Pixel density is calculated as sqrt((horizontal_pixels² + vertical_pixels²)) ÷ diagonal_inches. Example: iPhone 15 Pro Max has 2796×1290 pixels on a 6.7-inch diagonal. sqrt(2796² + 1290²) ÷ 6.7 = ~488 PPI. PPI determines perceived sharpness at a given viewing distance; pixel size is 1/PPI in inches. At 300 PPI, each pixel is 1/300" = 0.085 mm. At 100 PPI, pixel size is 0.254 mm — visibly blocky when read at 25 cm.
**How PPI relates to sharpness perception technically:** Human eye has ~1 arcminute visual acuity (best case). At 25 cm viewing distance (typical phone use), 1 arcminute equals ~0.07 mm. A 300 PPI display has pixel pitch 0.085 mm — slightly larger than visual acuity limit, so pixels become invisible. At 100 PPI (0.254 mm pitch), individual pixels are 3× larger than acuity limit, so they're clearly visible (pixelated appearance). Retina marketing capitalizes on this: Apple targets 300 PPI for phones (25 cm), 220 PPI for tablets (30 cm), 110 PPI for desktops (60 cm viewing distance).
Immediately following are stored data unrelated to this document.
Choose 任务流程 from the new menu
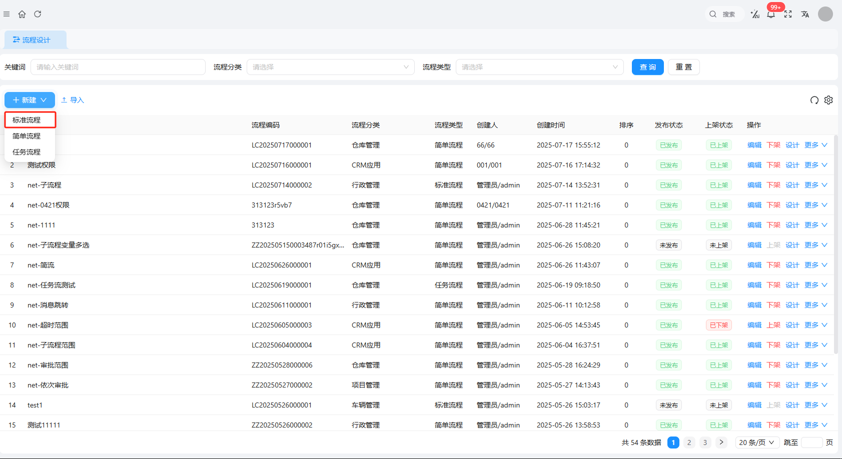The image size is (842, 459). [27, 152]
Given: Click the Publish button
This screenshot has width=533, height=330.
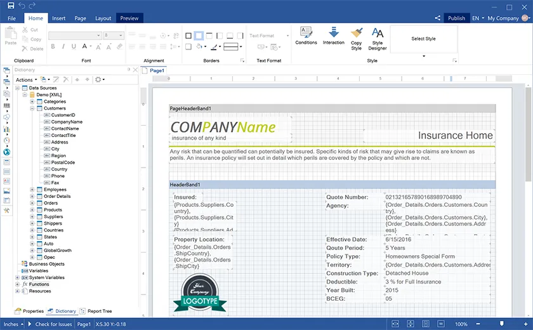Looking at the screenshot, I should point(456,18).
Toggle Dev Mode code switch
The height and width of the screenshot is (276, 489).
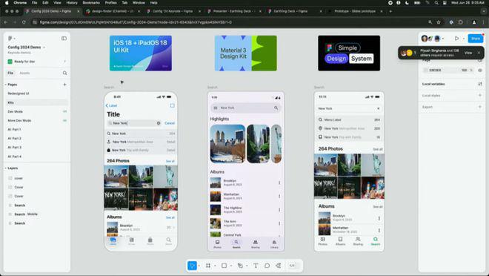pos(292,266)
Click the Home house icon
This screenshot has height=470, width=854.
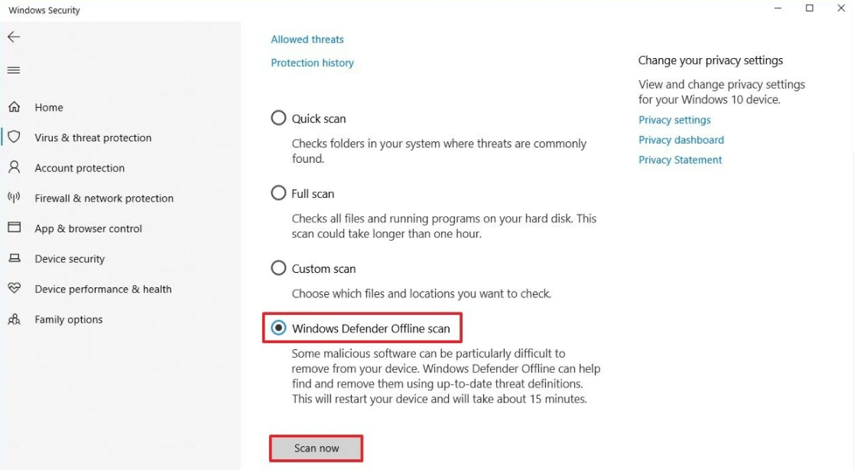[x=15, y=107]
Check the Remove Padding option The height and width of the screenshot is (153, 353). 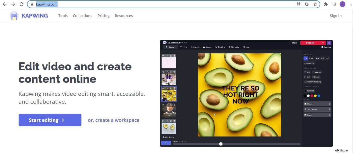coord(313,81)
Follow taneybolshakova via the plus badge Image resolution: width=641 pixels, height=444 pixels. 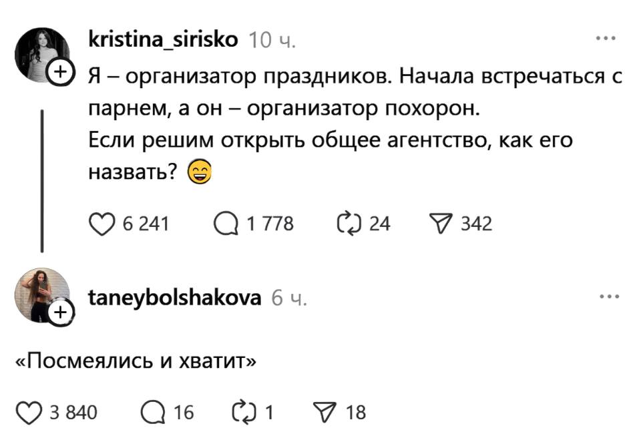pos(61,312)
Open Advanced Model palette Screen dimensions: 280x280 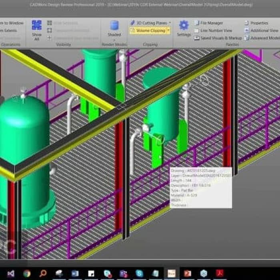click(x=264, y=38)
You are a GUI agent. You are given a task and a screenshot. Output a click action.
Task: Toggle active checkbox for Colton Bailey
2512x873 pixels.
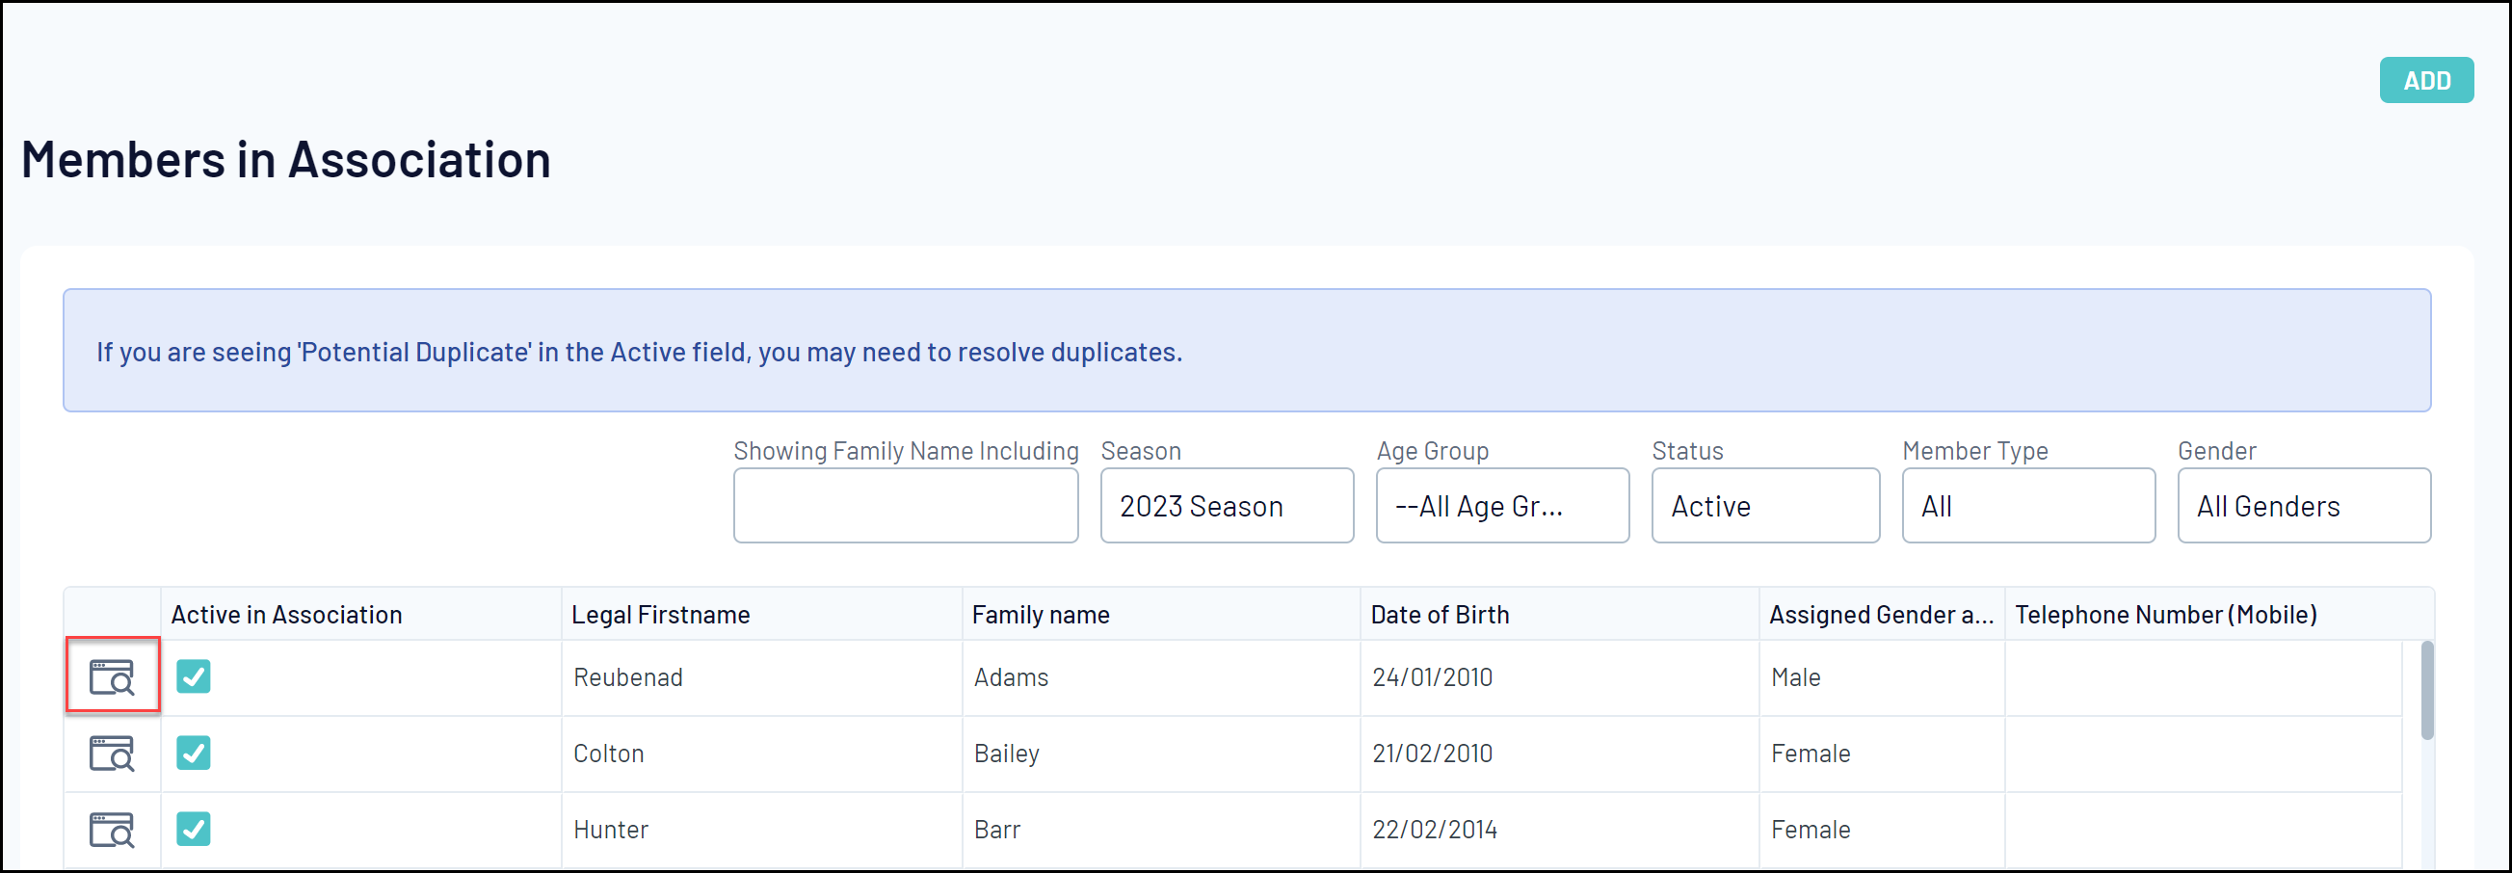tap(193, 752)
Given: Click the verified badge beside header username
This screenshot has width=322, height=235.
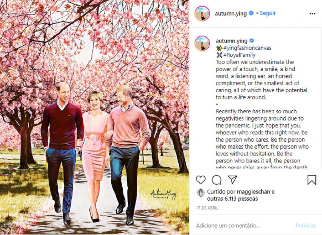Looking at the screenshot, I should click(251, 13).
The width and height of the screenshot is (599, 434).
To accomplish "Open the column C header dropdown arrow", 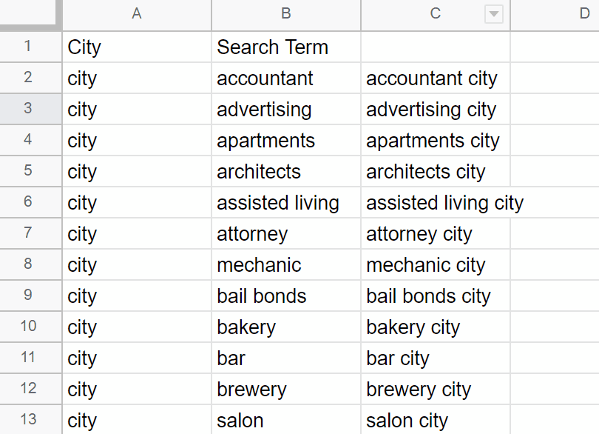I will click(494, 14).
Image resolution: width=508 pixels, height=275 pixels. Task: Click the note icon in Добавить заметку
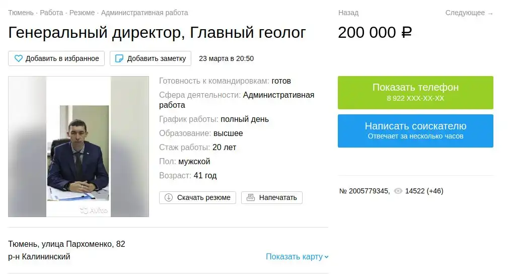click(x=119, y=58)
**Why it matters to buyers:** PPI above 300 on a phone guarantees crisp text; below 250 shows pixelation. Jump from 200 to 300 PPI is dramatic; 400 to 500 PPI marginal (hard to perceive above 300). Laptop text sharpness at 150 PPI (1080p 15.6") is soft; 220 PPI (1440p 13.3") is acceptable. Gaming monitors at 110 PPI (1080p 27") are noticeably soft close-up but fine from normal desk distance.
**What to look for / common pitfalls:** - Phone: 300 PPI threshold (Retina), 400+ PPI flagship, <250 PPI budget (pixelated) - Tablet: 264 PPI Apple iPad standard (iPad Air), 120–200 PPI Android budget (soft) - Laptop: 150–170 PPI (1080p standard), 220+ PPI (1440p/Retina, crisp) - Monitor: 100–110 PPI (24–27" at 1080p), 150+ PPI (ultrawide high resolution) - Higher PPI = more pixels to shade (battery drain, GPU load)
Real-world 2026: iPhone 15 (460 PPI), Galaxy S24 (500 PPI), iPad Pro 11" (264 PPI), MacBook Pro 14" (220 PPI Retina), 27" 4K monitor (165 PPI — overkill for most).